Sayfa metni:
--
Rengim Mütevellioğlu

Photographer / Bak 06
www.rengim.com

English

White... An empty canvas. In China, it stands for death while in the west, purity. Also the color of royalty in France and Russia. White skin and a summer dress hanging over it.

Türkçe

Beyaz... Boş bir tuval. Çin’de ölümü batıda namusu simgeler. Fransa ve Rusya’da kraliyetin rengi... Beyaz bir ten ve onu örten hafif bir yaz elbisesi.

Türkiye

Sadece Turkiye’de...

Dilimin ucuna dolanan merhaba sözcüğü. Üzerinde iki noktalı ö ve ü harfleriyle dolu anlayamadığım cümlelerden oluşan türkçe bir kitap. Güçlü Anadolu anlamına gelir ancak, Fransız okul kitaplarında Kemalist Laik Turkiye Cumhuriyeti diye geçer (La Republique Laique et Kemaliste de la Turquie).

Hangi şehirde olursam olayım; Cumhuriyet meydanı, Ataturk Bulvarı. Yağmurlu Üsküdar sokaklarındaki çamurlu mendiller ve ODTÜ kampüsünde yapılan bahar şenliklerindeki ıslak çimenler. Çay kokan Karadeniz ve yanı başında bulunan buz gibi soğuk Ege denizi. İstanbul’dan Ağrı’ya uzanan yeşil yaylalar ve kahverengi bozkırlar.

Nazım Hikmet’in kızıl saçları ve frambuazla böğürtleni ayırt edemeyen pastaneler. Mıhlama ve zeytinyağlı dolmaya eşlik eden saz, kemençe, göbek havası ve her düzlükte tepilen horonlar. Biraz Garip, biraz da Pamuk gibi.

İnce belli bardağım.

Gürcistan

Vahşi ve balta girmemiş yeşil bir orman.
--
Veri kümesinden bölüm:
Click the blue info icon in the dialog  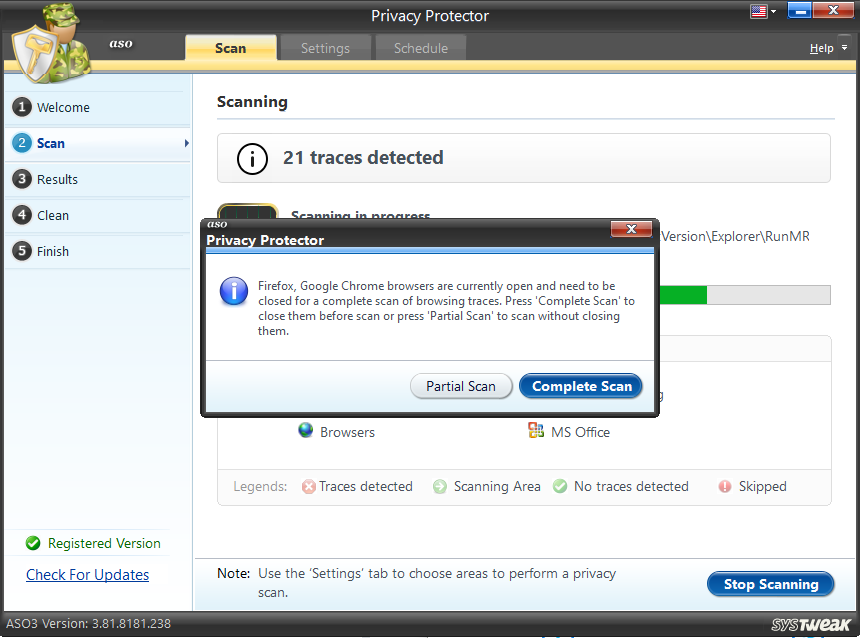(233, 291)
--
Alıştırma görevleri:
• A. Türkiye ve Gürcistan üzerine yazıda “Hangi şehirde olursam olayım” diye başlayan paragrafı kısa bir madde listesine dönüştür, temel bilgileri koru.
• B. Türkiye ve Gürcistan üzerine yazının devamını, son cümlesinden sonra gelecek kısmı yazarak tamamla.

Görev cevapları:
• A.
- Hangi şehirde olunursa olunsun: Cumhuriyet meydanı ve Ataturk Bulvarı
- Yağmurlu Üsküdar sokaklarında çamurlu mendiller
- ODTÜ kampüsündeki bahar şenliklerinde ıslak çimenler
- Çay kokan Karadeniz ve yanı başındaki buz gibi soğuk Ege denizi
- İstanbul'dan Ağrı'ya uzanan yeşil yaylalar ve kahverengi bozkırlar

• B.
Dışı sade içi süslü ve janjanlı sahte sarışın ortodoks komşu kızı. Aynı zamanda bana mutluluğu ve hayatı tanıtan, soyadı ishviliyle biten, yol ortasında gezmeyi seven kapkara sineklerle etrafı sarılmış toplu ve tatlı bir inek. Tatlı bir şarap içen, mavi gözlü yakışıklı da olabilir.

Adeta kusarmış gibi konuşan zarif gençler. Zaten duvara bir tabak spaghetti atmışlar, gürcüce harfleri yaratmışlar. Spaghetti, aslında bol yağlı ve hamurlu bir börekdir; nemli ve yağmurlu uzun bir bulvar da olabilir aslında. Ya da Gül Devriminin getirdiği parlak pembe renk ve rengin işgali altında bulunan Art Nouveau tarzı balkonlar.

Adjara, yasak Abazya ve Özurgheti. Batum, Poti, Kutaisi,Tiflis. Rustaveli caddesi ve Puskin sokaği. Bazen parlak ve alakasız renkli ışıklar. Joseph Vissarionovich Dzhugashvili’nin doğduğu küçük tahtadan bir kulübe. Ayakkabı tamircisinin dükkanının arkasinda bulunan Lenin posteri.

Fransızca öğrettiğim kurnaz çingene: “Je m’appelle Canard” (“İsmim Ördek”).

Fotoğraf

Herşey. Herkes.

Kavun, karpuz.

Kötü kötü bakan adam, peşimden koşuşturan çocuklar.

Aklıma gelen eski bir rüya, dünyayla paylaşmak istediğim gizli ve çözülmesi zor bir mesaj.

Beynimin derinlikleri, insanların gözleri.

Benim fotografta en çok aradığım şey, insanların kendi hikayelerini yaratmaları. Nasıl ben herhangi bir fotoğrafa, resme, heykele baktığımda kafamın içinde bir hikaye yaratıyorsam başka insanların da aynı şekilde kendi dünyalarını görmelerini istiyorum. Eğer amacım bir mesaj vermek ya da birisini tanıtmak degilse, bilgi vermeden olay sunup, seyircilerin ilk düşüncelerini almayı seviyorum. Bir avuç insanı bilmedikleri, anlamadıkları bir şey üzerine düşündürmek istiyorum, bari onlar düşünsünler de kolaya kaçmasınlar diye.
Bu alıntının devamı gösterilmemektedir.